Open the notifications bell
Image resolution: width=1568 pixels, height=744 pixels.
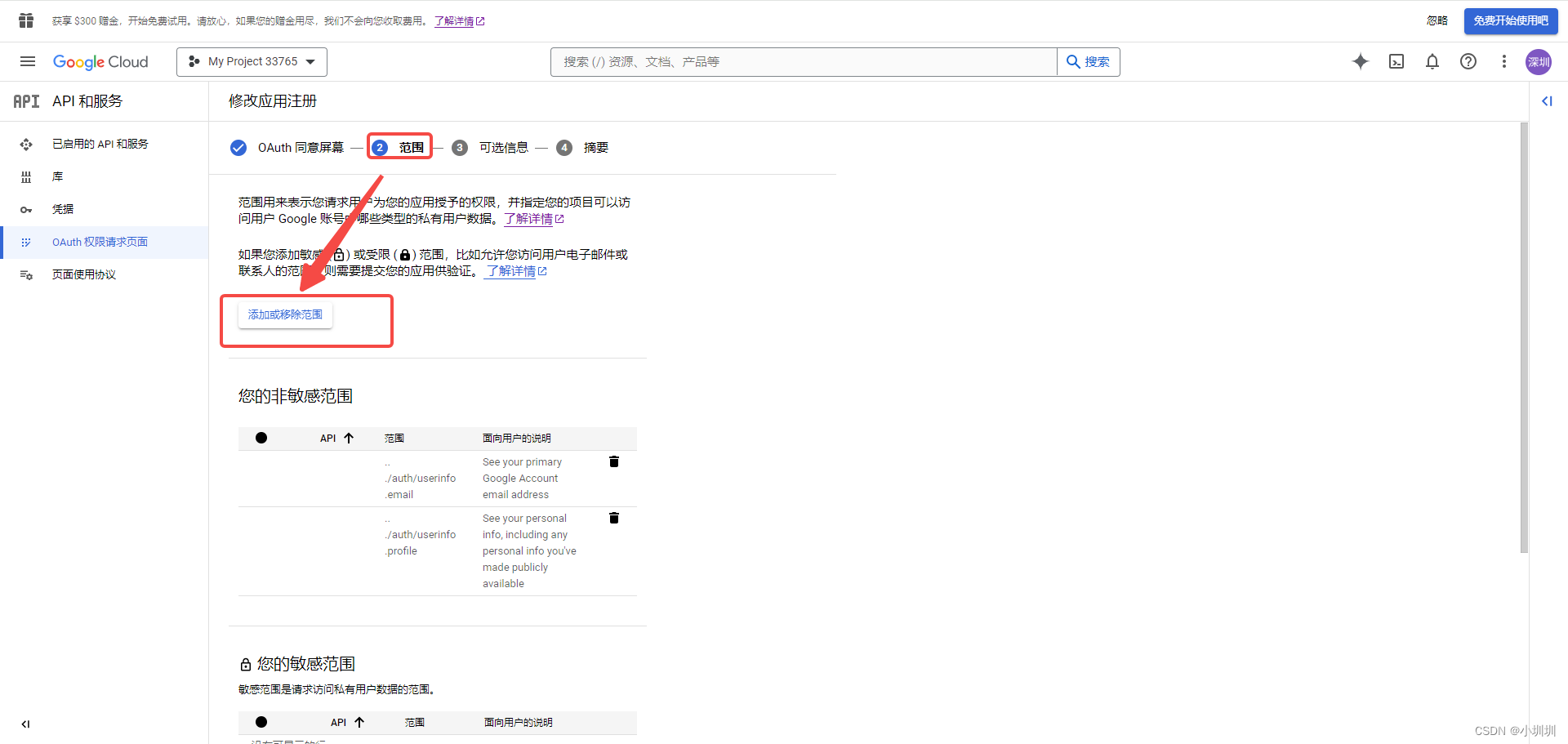pyautogui.click(x=1433, y=61)
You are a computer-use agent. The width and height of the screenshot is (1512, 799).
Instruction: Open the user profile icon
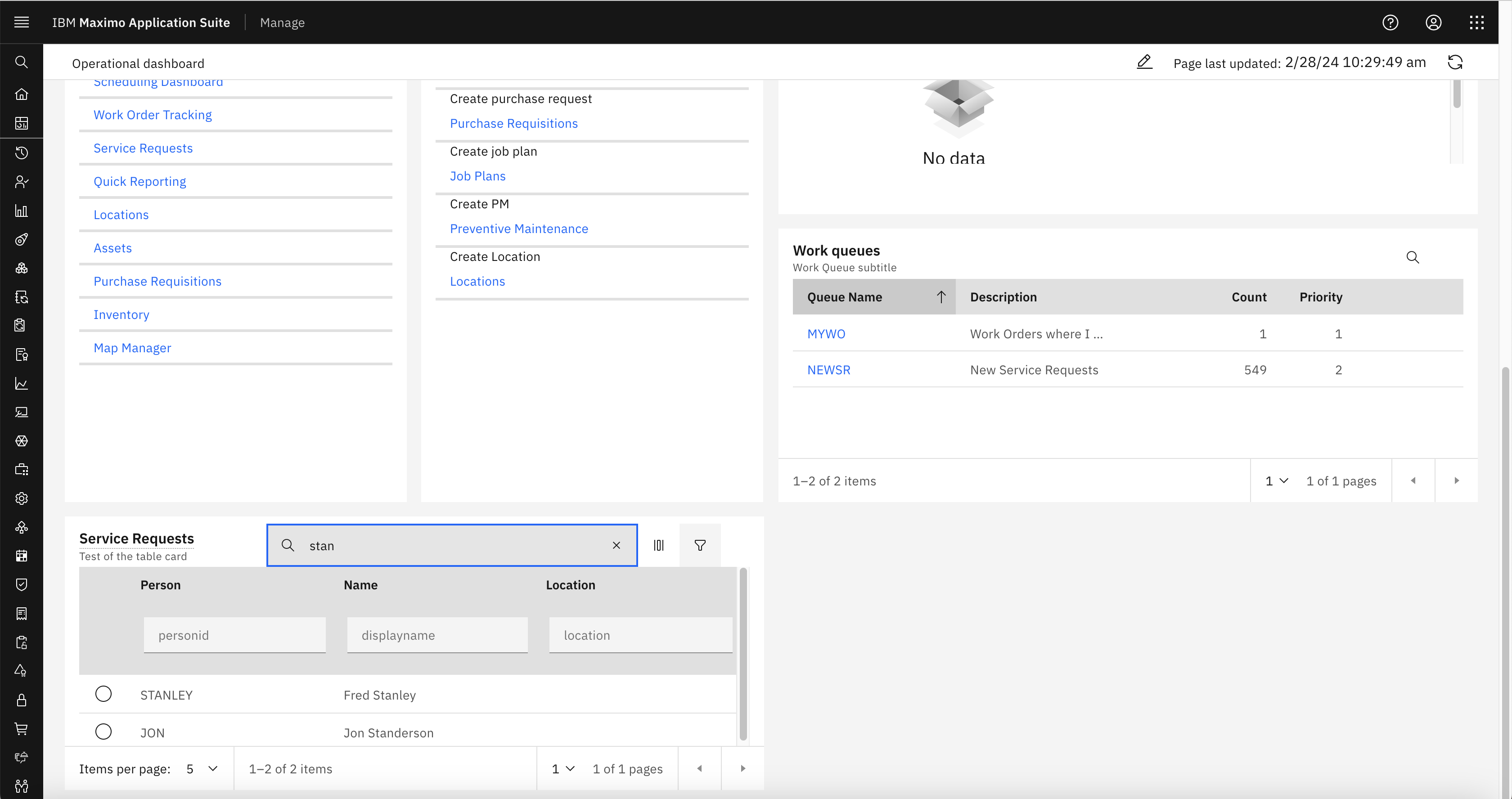pyautogui.click(x=1433, y=22)
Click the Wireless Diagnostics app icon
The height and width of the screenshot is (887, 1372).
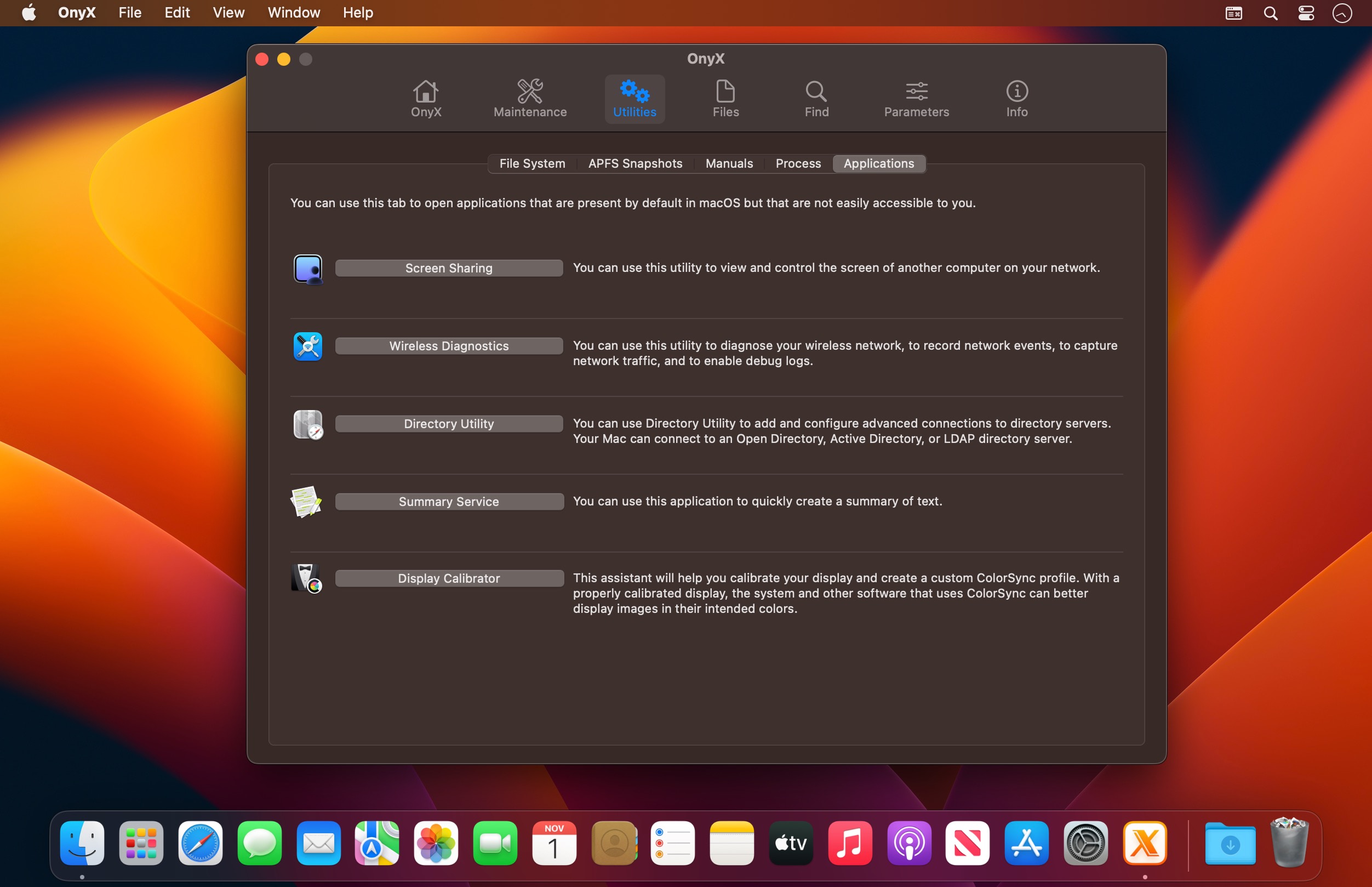pyautogui.click(x=308, y=346)
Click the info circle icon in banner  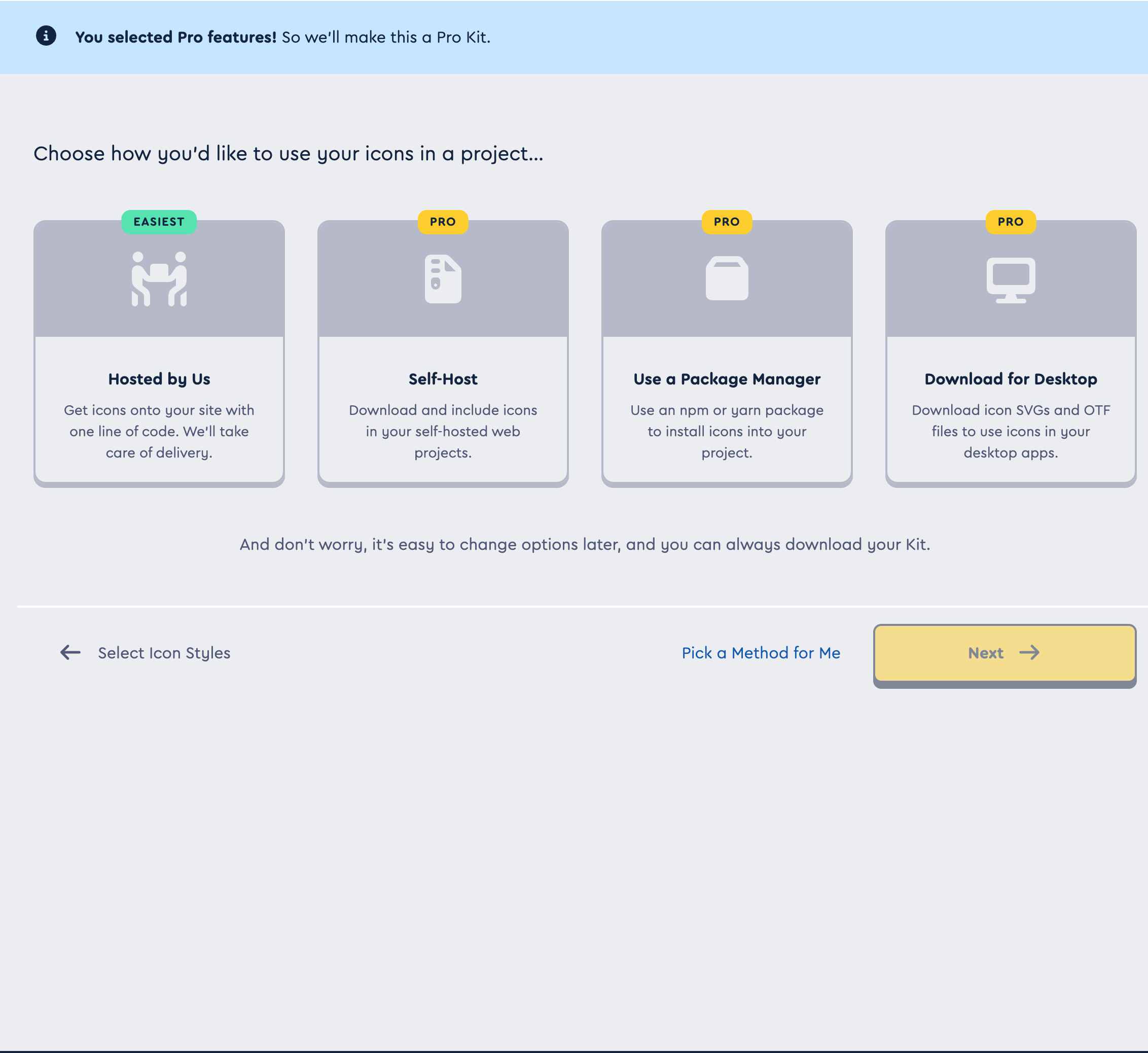tap(46, 36)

——————

What you will do: Using the data above, which lines fall from the one with "Image resolution: width=1568" through the one with "Click the Wireless Diagnostics app icon"? Repeat them exactly, ends included, minus any pictures.

Solution:
Image resolution: width=1568 pixels, height=744 pixels.
pyautogui.click(x=1433, y=61)
You are a computer-use agent. The width and height of the screenshot is (1512, 799).
Instruction: Open the user profile icon
pyautogui.click(x=1433, y=22)
Click the Wireless Diagnostics app icon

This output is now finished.